Zu erledigende Aufgaben.
(A) Zitiere die Pressemeldung vollständig und wortgetreu.
(B) Gib bitte in der Liste alles vom Anfang bis einschließlich der Zeile mit „I will pos(307,119).“ noch einmal wieder und ändere dabei „dropdown“ in „menu“, ohne sonst etwas anzupassen.

Artikel.
******

BGH entscheidet zur Erfordernis der Telefonnummer in der Widerrufsbelehrung

    • BGH entscheidet zur Erfordernis der Telefonnummer in der Widerrufsbelehrung

      Pressemeldung des BGH Nr. 005/2025 vom 15.01.2025

      Der Bundesgerichtshof prüft Nichtzulassungsbeschwerden gegen Entscheidungen mehrerer Berufungsgerichte betreffend die Anforderungen an eine Widerrufsbelehrung in Neuwagenkaufverträgen mit Verbrauchern.

      Grundsätzlich steht hier die Frage im Raum, ob eine Widerrufsbelehrung an den Verbraucher im Fernabsatz auch die Telefonnummer des Händlers enthalten muss.

      Die Klagen (über 50) stützen sich auf die Informationspflichten gegenüber dem Verbraucher gem. Art. 246a § 1 Abs. 2 Satz 1 Nr. 1 EGBGB:


      Art 246a § 1 EGBGB schrieb:

      Steht dem Verbraucher ein Widerrufsrecht nach § 312g Absatz 1 des Bürgerlichen Gesetzbuchs zu, ist der Unternehmer verpflichtet, den Verbraucher zu informieren:


      1. über die Bedingungen, die Fristen und das Verfahren für die Ausübung des Widerrufsrechts nach § 355 Absatz 1 des Bürgerlichen Gesetzbuchs sowie das Muster-Widerrufsformular in der Anlage 2, (...)

      Die Kläger machen insbesondere geltend, dass die Beklagte in der von ihr verfassten Widerrufsbelehrung zwar ihre Postanschrift sowie ihre E-Mail-Adresse angegeben habe, nicht jedoch ihre Telefonnummer.

      Gem. Art 246a Abs. 1 S. 1 Nr 3 EGbgb umfassen diese Informationspflichten auch...

******

(Zeilen zur Lage der Ziele)

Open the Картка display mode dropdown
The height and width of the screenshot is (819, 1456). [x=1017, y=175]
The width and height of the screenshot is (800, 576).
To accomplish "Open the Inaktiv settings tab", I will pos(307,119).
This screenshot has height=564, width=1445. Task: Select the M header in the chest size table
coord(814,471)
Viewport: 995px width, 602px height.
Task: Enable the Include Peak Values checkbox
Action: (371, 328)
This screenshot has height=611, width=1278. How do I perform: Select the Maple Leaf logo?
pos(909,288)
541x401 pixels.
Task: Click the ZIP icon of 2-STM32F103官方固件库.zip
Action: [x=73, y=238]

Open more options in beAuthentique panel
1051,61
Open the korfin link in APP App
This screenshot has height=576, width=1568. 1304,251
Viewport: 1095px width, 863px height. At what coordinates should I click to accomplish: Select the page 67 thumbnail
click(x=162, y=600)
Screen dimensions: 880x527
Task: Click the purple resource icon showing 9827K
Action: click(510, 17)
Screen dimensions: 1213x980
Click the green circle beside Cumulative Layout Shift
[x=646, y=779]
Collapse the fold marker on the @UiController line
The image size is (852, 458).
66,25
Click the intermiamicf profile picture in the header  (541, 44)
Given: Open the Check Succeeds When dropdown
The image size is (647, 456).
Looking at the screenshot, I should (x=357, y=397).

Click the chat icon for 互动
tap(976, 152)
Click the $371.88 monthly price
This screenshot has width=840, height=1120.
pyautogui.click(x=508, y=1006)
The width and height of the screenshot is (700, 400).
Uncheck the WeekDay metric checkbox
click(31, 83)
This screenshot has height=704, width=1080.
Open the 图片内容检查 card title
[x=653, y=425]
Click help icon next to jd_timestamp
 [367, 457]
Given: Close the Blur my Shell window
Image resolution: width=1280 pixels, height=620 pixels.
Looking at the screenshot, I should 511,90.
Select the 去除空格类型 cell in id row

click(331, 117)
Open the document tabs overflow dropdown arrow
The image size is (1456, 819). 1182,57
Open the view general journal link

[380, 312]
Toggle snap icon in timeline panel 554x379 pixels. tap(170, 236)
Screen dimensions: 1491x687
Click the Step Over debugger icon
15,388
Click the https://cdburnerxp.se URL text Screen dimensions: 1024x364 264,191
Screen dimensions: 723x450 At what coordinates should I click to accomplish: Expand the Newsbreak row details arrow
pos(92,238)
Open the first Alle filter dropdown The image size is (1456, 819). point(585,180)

******

Ergebnisse der Aufgaben.
(A)
BGH entscheidet zur Erfordernis der Telefonnummer in der Widerrufsbelehrung

    • BGH entscheidet zur Erfordernis der Telefonnummer in der Widerrufsbelehrung

      Pressemeldung des BGH Nr. 005/2025 vom 15.01.2025

      Der Bundesgerichtshof prüft Nichtzulassungsbeschwerden gegen Entscheidungen mehrerer Berufungsgerichte betreffend die Anforderungen an eine Widerrufsbelehrung in Neuwagenkaufverträgen mit Verbrauchern.

      Grundsätzlich steht hier die Frage im Raum, ob eine Widerrufsbelehrung an den Verbraucher im Fernabsatz auch die Telefonnummer des Händlers enthalten muss.

      Die Klagen (über 50) stützen sich auf die Informationspflichten gegenüber dem Verbraucher gem. Art. 246a § 1 Abs. 2 Satz 1 Nr. 1 EGBGB:


      Art 246a § 1 EGBGB schrieb:

      Steht dem Verbraucher ein Widerrufsrecht nach § 312g Absatz 1 des Bürgerlichen Gesetzbuchs zu, ist der Unternehmer verpflichtet, den Verbraucher zu informieren:


      1. über die Bedingungen, die Fristen und das Verfahren für die Ausübung des Widerrufsrechts nach § 355 Absatz 1 des Bürgerlichen Gesetzbuchs sowie das Muster-Widerrufsformular in der Anlage 2, (...)

      Die Kläger machen insbesondere geltend, dass die Beklagte in der von ihr verfassten Widerrufsbelehrung zwar ihre Postanschrift sowie ihre E-Mail-Adresse angegeben habe, nicht jedoch ihre Telefonnummer.

      Gem. Art 246a Abs. 1 S. 1 Nr 3 EGbgb umfassen diese Informationspflichten auch...

(B)
Open the Картка display mode menu
The height and width of the screenshot is (819, 1456). [x=1017, y=175]
The width and height of the screenshot is (800, 576).
To accomplish "Open the Inaktiv settings tab", I will pos(307,119).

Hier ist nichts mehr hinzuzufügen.